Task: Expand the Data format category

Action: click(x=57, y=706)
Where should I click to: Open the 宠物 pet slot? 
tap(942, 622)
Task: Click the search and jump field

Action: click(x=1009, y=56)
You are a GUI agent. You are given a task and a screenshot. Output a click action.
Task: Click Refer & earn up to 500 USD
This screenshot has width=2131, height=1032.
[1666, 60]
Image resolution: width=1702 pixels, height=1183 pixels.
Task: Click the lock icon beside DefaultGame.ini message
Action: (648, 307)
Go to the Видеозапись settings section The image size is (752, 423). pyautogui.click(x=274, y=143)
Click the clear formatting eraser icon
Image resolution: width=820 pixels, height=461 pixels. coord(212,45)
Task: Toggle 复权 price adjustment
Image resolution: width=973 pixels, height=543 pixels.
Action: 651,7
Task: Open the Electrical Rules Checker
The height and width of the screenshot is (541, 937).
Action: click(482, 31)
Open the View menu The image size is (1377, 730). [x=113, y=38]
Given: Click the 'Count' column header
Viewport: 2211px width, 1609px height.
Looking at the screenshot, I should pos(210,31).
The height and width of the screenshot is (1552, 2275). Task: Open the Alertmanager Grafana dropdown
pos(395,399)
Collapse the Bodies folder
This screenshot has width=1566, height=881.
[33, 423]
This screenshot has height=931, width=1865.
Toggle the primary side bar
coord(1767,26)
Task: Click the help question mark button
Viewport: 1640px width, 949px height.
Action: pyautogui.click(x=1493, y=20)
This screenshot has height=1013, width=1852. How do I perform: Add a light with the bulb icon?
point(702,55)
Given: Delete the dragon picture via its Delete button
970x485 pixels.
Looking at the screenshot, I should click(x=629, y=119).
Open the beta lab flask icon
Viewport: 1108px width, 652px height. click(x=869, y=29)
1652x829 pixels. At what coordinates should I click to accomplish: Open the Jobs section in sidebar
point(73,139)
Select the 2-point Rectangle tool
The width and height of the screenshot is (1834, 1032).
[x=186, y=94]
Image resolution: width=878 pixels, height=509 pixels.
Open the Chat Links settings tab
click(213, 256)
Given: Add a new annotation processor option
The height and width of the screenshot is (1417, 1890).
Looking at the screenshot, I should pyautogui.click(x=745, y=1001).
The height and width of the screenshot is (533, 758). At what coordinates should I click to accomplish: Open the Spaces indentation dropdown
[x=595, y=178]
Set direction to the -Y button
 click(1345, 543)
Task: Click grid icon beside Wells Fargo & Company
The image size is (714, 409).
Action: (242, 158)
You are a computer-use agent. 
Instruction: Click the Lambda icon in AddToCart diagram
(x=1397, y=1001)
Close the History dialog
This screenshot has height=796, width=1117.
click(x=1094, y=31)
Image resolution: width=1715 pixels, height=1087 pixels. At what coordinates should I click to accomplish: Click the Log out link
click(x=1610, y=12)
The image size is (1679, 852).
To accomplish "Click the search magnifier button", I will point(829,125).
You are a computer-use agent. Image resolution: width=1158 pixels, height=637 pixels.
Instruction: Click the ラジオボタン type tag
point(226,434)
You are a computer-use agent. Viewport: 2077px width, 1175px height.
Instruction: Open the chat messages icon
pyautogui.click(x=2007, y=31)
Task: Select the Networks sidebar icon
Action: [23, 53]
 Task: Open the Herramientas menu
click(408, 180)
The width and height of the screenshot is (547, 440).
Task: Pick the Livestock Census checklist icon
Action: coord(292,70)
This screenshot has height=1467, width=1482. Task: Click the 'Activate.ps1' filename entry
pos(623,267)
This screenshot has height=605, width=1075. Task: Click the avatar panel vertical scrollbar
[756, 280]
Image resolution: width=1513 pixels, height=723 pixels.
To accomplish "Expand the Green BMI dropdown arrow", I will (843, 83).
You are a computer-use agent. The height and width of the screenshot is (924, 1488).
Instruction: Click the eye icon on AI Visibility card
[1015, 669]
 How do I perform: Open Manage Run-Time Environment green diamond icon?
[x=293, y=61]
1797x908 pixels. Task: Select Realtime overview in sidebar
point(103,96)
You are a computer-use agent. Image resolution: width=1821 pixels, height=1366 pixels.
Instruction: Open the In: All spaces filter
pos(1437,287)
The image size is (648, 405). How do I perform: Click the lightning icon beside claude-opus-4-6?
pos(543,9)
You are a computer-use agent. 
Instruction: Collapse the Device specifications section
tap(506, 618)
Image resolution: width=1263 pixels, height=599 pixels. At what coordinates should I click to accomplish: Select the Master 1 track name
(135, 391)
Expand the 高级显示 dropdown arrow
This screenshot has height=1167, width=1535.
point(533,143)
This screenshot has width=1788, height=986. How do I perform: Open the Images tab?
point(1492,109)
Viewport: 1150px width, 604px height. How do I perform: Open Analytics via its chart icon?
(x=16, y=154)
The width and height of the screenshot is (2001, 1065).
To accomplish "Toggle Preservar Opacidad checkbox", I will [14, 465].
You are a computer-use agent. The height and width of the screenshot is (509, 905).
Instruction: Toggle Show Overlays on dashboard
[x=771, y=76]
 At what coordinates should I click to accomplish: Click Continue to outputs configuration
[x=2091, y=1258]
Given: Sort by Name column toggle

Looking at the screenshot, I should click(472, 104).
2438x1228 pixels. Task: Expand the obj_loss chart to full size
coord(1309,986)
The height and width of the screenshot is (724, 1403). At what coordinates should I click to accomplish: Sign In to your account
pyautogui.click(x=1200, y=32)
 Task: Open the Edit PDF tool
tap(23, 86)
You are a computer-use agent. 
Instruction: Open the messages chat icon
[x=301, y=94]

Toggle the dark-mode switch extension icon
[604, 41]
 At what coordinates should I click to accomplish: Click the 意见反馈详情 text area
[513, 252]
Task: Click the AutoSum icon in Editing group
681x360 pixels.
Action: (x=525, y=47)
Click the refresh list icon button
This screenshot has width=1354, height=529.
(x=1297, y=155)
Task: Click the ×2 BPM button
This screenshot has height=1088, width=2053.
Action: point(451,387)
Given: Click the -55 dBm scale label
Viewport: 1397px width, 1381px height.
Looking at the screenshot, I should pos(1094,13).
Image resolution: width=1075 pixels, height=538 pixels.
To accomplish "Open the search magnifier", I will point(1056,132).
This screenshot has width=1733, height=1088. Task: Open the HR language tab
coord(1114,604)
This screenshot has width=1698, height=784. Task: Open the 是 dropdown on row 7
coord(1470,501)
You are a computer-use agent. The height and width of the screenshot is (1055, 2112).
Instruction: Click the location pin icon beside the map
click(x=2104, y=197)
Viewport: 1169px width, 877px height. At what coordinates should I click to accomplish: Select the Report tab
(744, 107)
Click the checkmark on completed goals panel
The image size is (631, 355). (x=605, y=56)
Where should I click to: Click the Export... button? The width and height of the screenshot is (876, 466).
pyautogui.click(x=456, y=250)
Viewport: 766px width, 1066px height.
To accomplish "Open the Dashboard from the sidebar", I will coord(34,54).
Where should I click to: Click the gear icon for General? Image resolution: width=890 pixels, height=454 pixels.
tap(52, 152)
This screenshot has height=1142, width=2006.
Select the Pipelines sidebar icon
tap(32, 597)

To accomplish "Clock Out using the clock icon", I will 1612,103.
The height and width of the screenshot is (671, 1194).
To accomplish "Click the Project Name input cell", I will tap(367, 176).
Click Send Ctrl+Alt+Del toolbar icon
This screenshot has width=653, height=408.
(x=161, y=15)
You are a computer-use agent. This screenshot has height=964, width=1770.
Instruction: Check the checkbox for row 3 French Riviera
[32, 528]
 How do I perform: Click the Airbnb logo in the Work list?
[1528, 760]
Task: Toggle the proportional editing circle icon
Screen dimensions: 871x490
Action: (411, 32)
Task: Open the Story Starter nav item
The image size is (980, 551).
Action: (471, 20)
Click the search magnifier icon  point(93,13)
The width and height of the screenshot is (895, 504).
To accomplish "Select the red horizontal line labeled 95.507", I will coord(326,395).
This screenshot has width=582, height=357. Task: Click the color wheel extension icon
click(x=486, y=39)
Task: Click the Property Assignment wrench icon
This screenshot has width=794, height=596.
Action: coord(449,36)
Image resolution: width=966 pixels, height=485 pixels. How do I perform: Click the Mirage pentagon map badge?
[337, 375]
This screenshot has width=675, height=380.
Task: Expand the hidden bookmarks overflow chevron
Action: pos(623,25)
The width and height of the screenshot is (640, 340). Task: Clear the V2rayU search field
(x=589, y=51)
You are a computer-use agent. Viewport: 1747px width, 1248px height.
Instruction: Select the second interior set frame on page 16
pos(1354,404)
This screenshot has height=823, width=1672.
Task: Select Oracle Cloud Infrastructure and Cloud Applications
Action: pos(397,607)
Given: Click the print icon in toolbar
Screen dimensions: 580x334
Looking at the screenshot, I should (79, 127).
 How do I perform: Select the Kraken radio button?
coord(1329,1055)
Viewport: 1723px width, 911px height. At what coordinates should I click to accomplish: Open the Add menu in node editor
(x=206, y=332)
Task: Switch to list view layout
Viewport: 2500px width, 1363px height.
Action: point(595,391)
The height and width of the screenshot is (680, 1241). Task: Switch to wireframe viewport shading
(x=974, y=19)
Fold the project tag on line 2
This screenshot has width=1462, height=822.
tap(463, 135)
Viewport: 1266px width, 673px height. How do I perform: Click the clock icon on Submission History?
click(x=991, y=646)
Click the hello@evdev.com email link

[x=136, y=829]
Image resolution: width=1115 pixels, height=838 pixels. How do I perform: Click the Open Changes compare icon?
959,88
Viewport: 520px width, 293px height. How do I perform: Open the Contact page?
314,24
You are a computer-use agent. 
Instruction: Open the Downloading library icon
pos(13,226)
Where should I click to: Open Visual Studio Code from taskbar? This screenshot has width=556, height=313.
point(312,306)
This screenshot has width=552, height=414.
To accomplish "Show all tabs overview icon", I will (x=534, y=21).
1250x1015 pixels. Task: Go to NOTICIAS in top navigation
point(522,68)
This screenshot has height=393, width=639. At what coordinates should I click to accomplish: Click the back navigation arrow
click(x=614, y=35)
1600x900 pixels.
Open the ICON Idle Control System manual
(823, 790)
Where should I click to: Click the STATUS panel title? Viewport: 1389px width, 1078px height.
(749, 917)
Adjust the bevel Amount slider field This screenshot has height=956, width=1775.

···

» **Problem statement**: From the line holding "Where should I click to: Open Visual" to the last line of the entries above, restate each line exactly; include both ends and omit everything else.

» **Expected output**:
Where should I click to: Open Visual Studio Code from taskbar? This screenshot has width=556, height=313.
point(312,306)
This screenshot has width=552, height=414.
To accomplish "Show all tabs overview icon", I will (x=534, y=21).
1250x1015 pixels. Task: Go to NOTICIAS in top navigation
point(522,68)
This screenshot has height=393, width=639. At what coordinates should I click to accomplish: Click the back navigation arrow
click(x=614, y=35)
1600x900 pixels.
Open the ICON Idle Control System manual
(823, 790)
Where should I click to: Click the STATUS panel title? Viewport: 1389px width, 1078px height.
(749, 917)
Adjust the bevel Amount slider field This screenshot has height=956, width=1775.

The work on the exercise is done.